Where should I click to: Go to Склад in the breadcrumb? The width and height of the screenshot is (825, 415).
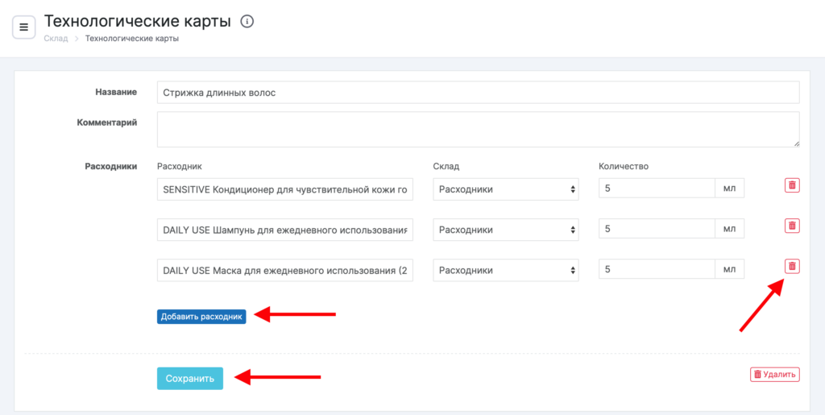tap(56, 39)
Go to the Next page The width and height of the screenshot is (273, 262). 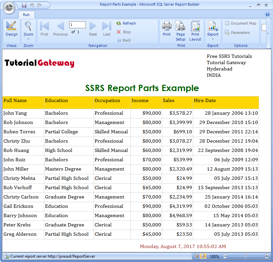tap(93, 29)
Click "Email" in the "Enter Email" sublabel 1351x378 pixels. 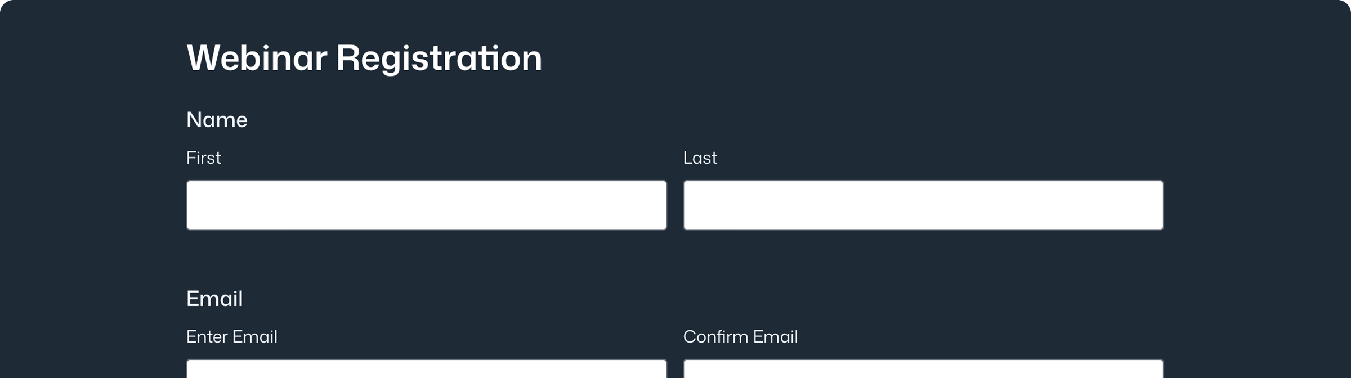point(255,337)
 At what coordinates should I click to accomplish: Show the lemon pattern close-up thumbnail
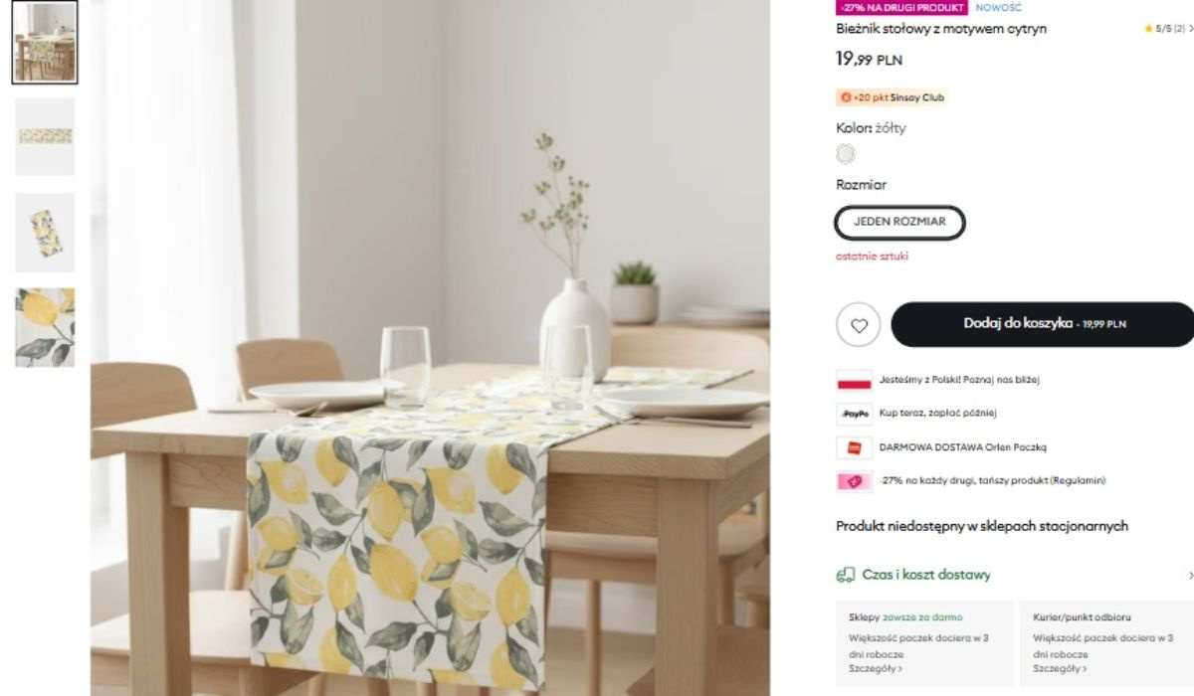(x=45, y=327)
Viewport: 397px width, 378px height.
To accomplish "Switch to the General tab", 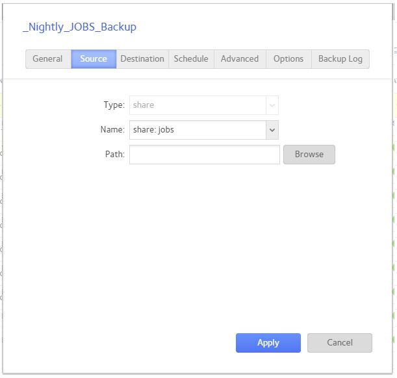I will tap(47, 59).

Directions for this task ▸ Please count how many lines in the rows above contain the word "should", treating uppercase and lowercase as different, and give only the number.

Task answer ▸ 2